OBJECTIVE ▸ Switch "screenshot" to "image" in the lines from the one holding "Click the Mammo3H logo" through the end of the lines, both ends included, and give only those lines back with everything else unchanged. Leave the pictures out.

— BEGIN —

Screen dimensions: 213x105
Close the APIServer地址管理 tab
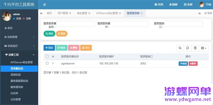coord(120,13)
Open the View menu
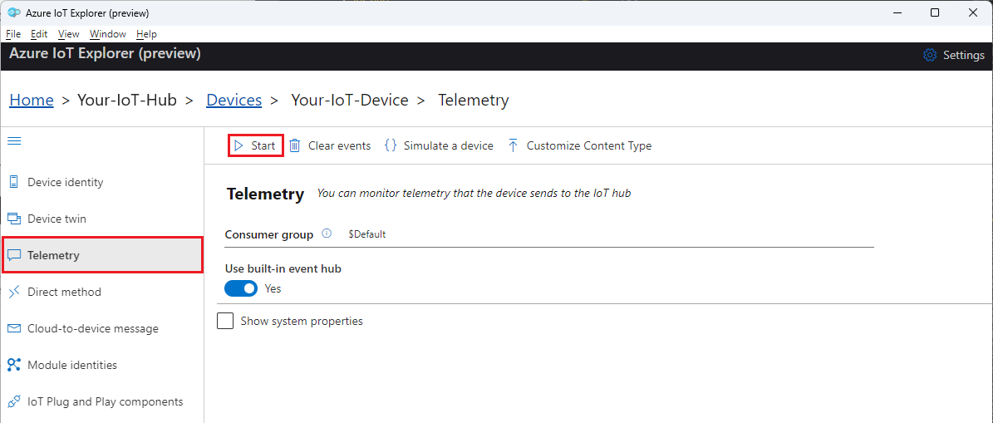993x423 pixels. [x=69, y=34]
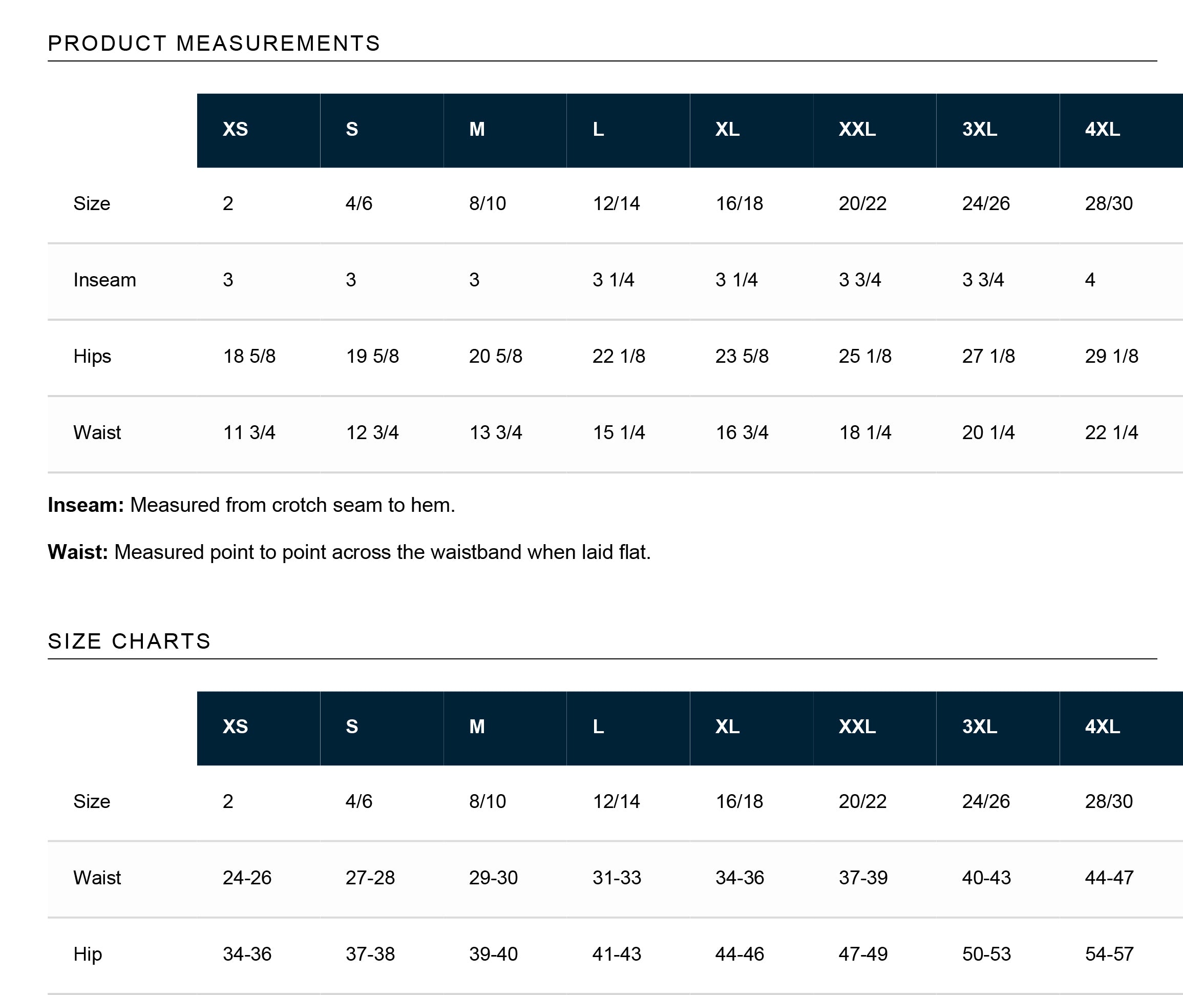Select the 41-43 hip range for L

tap(616, 954)
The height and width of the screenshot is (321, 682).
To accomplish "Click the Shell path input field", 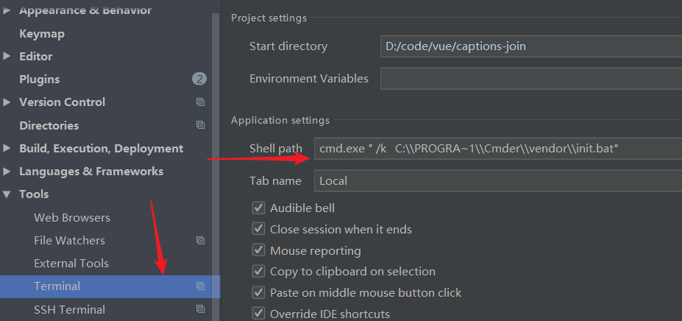I will tap(497, 149).
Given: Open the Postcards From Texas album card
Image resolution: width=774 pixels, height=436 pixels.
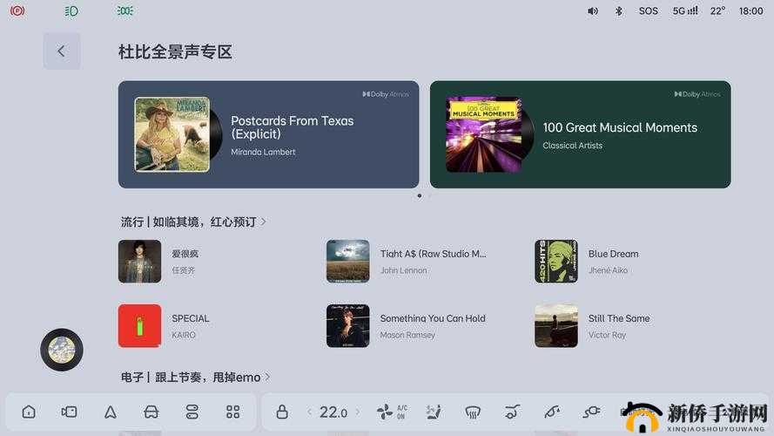Looking at the screenshot, I should point(268,134).
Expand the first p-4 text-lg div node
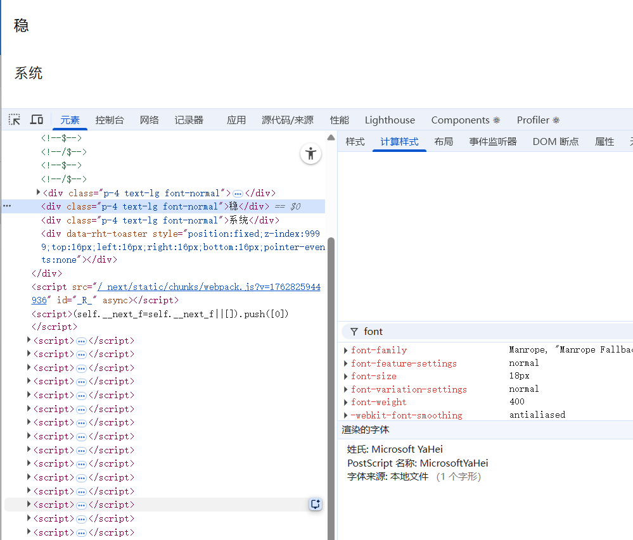This screenshot has width=633, height=540. 38,192

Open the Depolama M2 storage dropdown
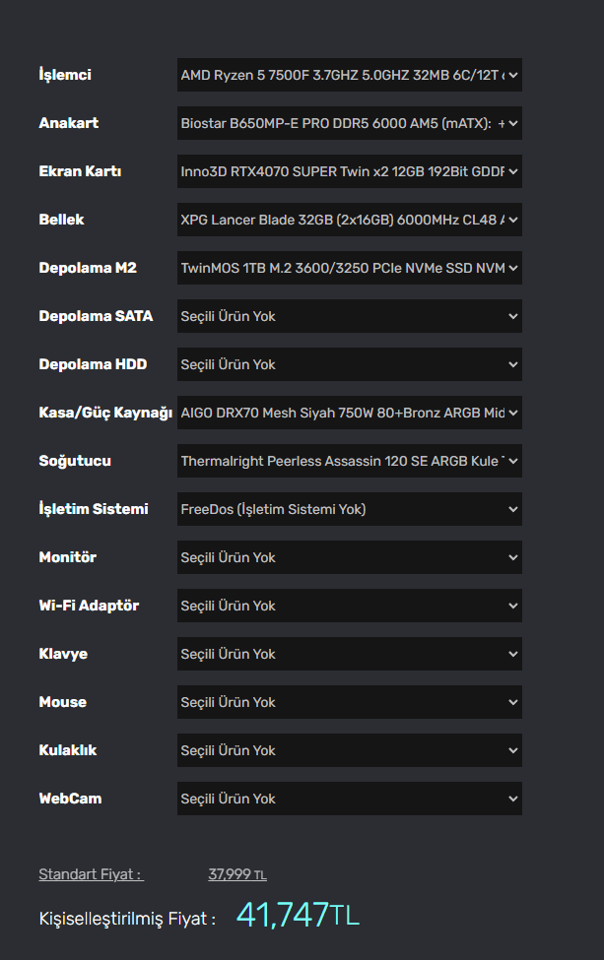[349, 268]
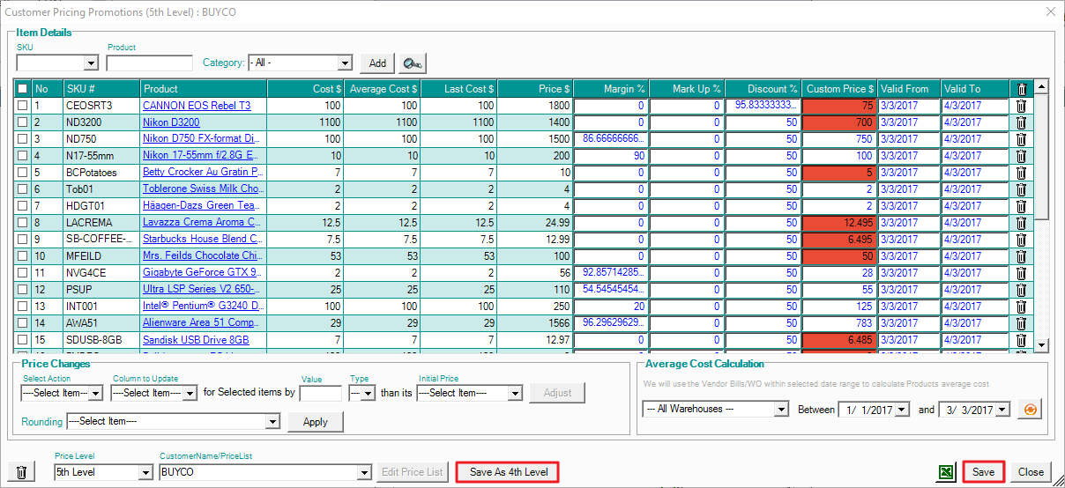Delete the Alienware Area 51 row
The image size is (1065, 488).
[1021, 323]
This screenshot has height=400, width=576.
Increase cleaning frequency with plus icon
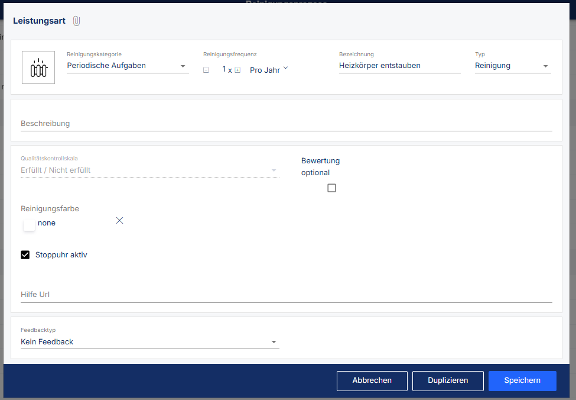click(237, 70)
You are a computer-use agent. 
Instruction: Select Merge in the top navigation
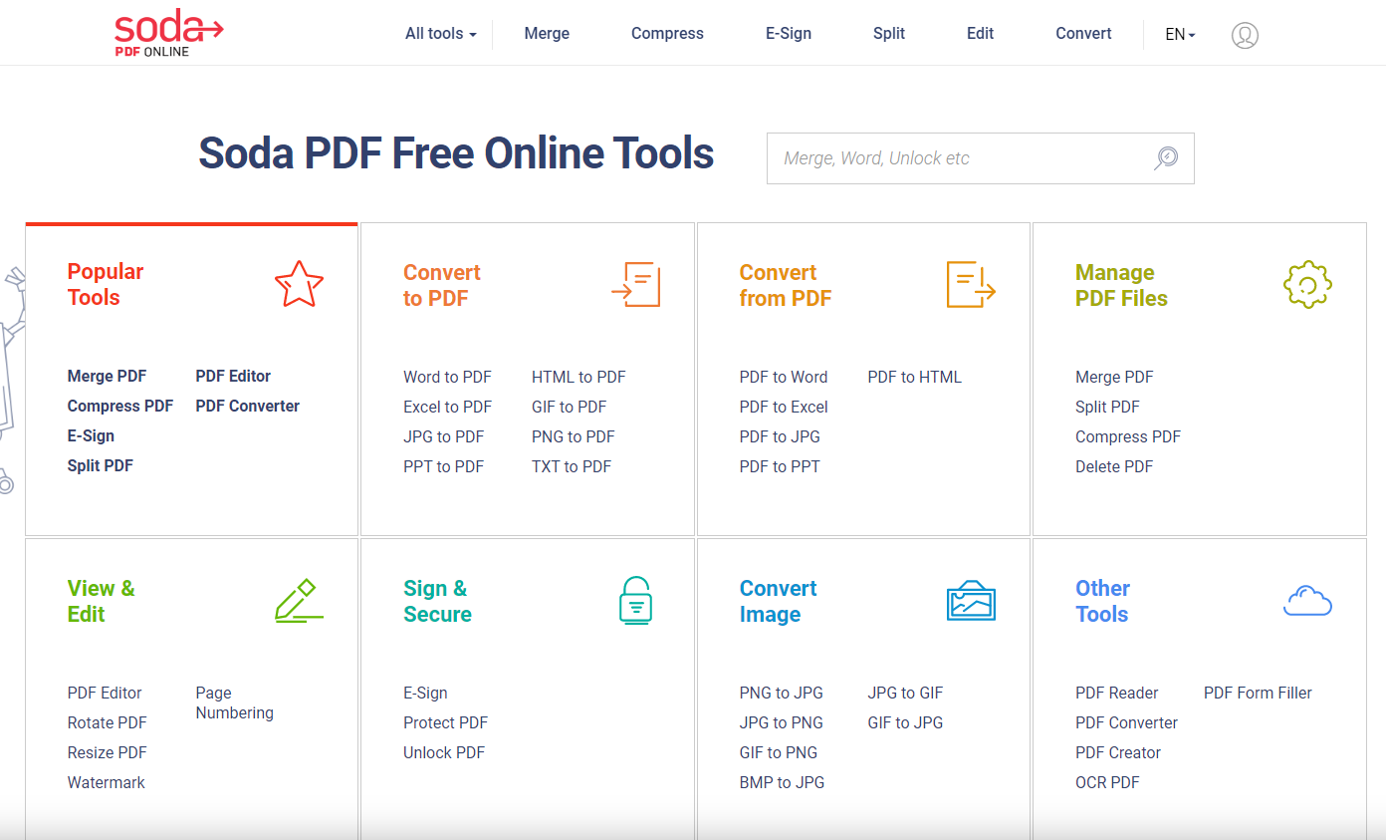pos(547,33)
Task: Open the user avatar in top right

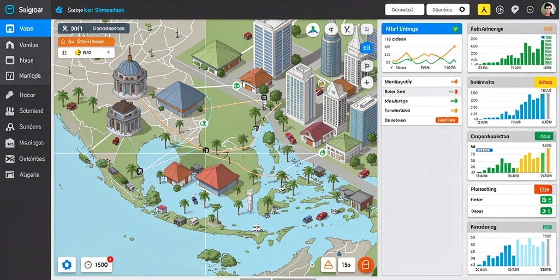Action: pos(548,10)
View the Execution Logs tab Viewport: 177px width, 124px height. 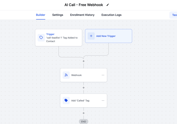coord(111,15)
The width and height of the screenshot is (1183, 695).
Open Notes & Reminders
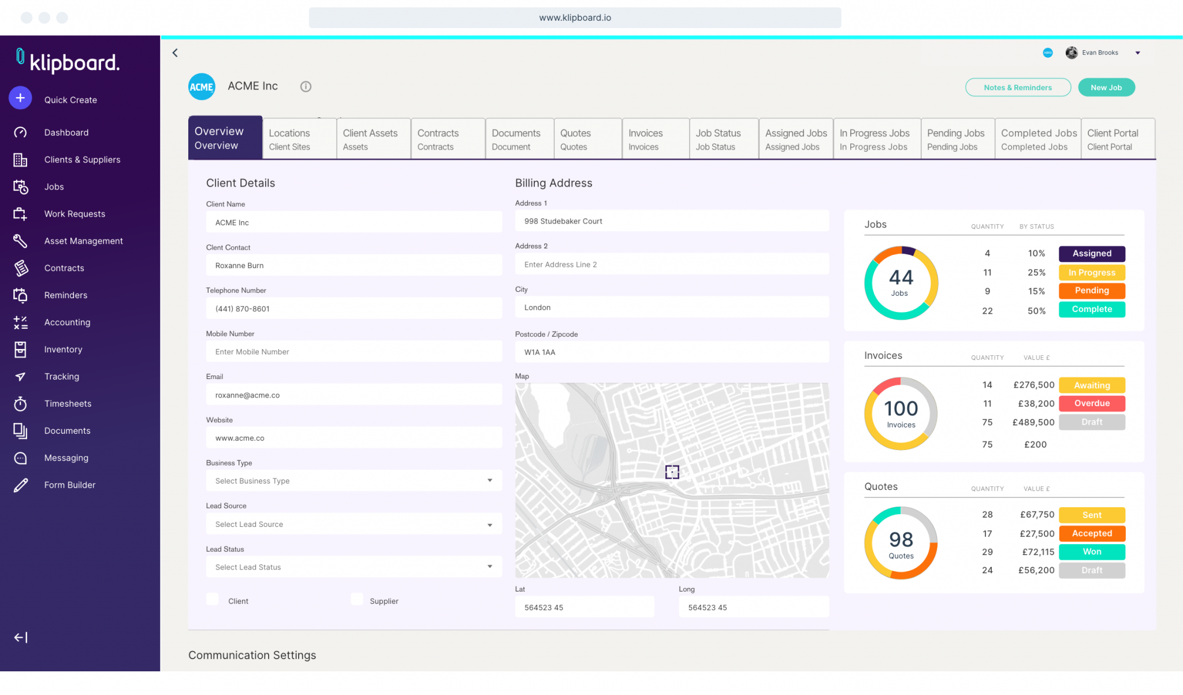point(1018,87)
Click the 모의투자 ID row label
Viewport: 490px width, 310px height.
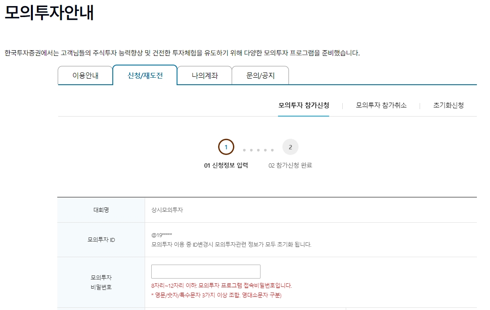click(x=101, y=240)

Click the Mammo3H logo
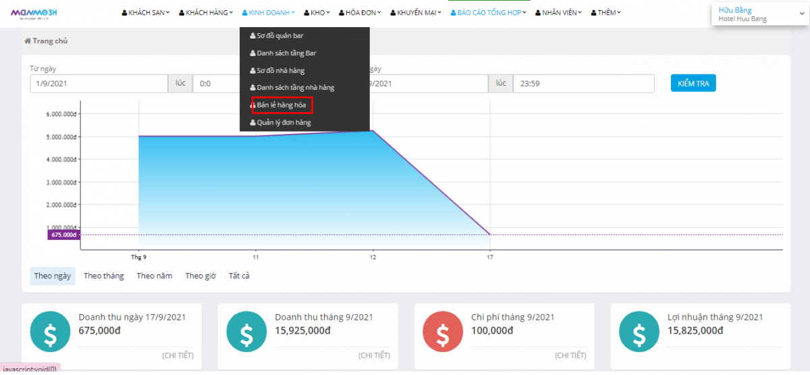click(34, 13)
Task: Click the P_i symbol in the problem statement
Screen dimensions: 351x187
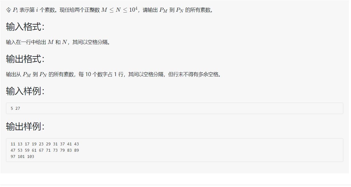Action: tap(15, 10)
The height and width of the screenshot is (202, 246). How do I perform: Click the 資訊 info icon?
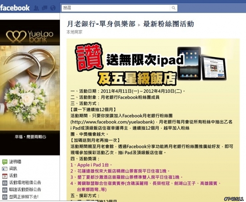(5, 169)
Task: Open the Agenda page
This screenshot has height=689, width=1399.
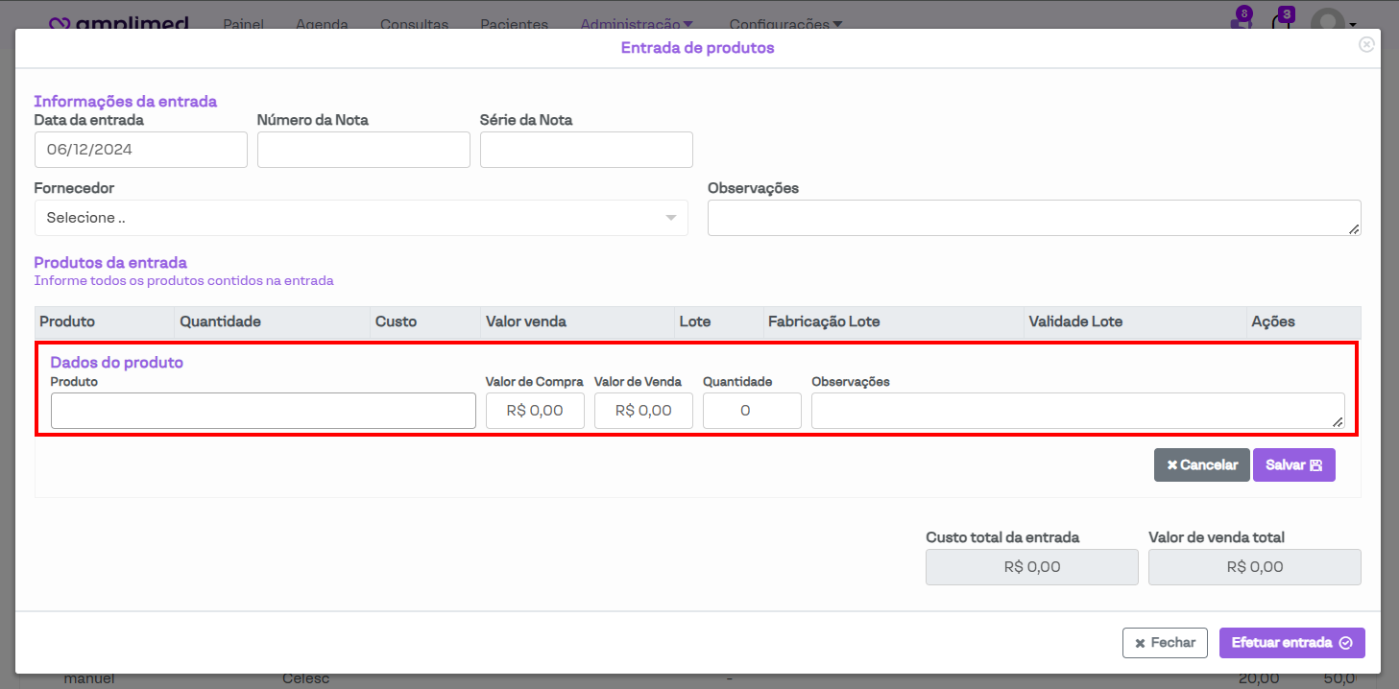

— END —

WRITTEN SOLUTION ▸
Click the Mammo3H logo
click(34, 13)
Task: Click the P_i symbol in the problem statement
Screen dimensions: 351x187
Action: tap(15, 10)
The height and width of the image is (202, 246). How do I perform: Click the 資訊 info icon?
(5, 169)
Task: Open the Agenda page
This image has height=689, width=1399.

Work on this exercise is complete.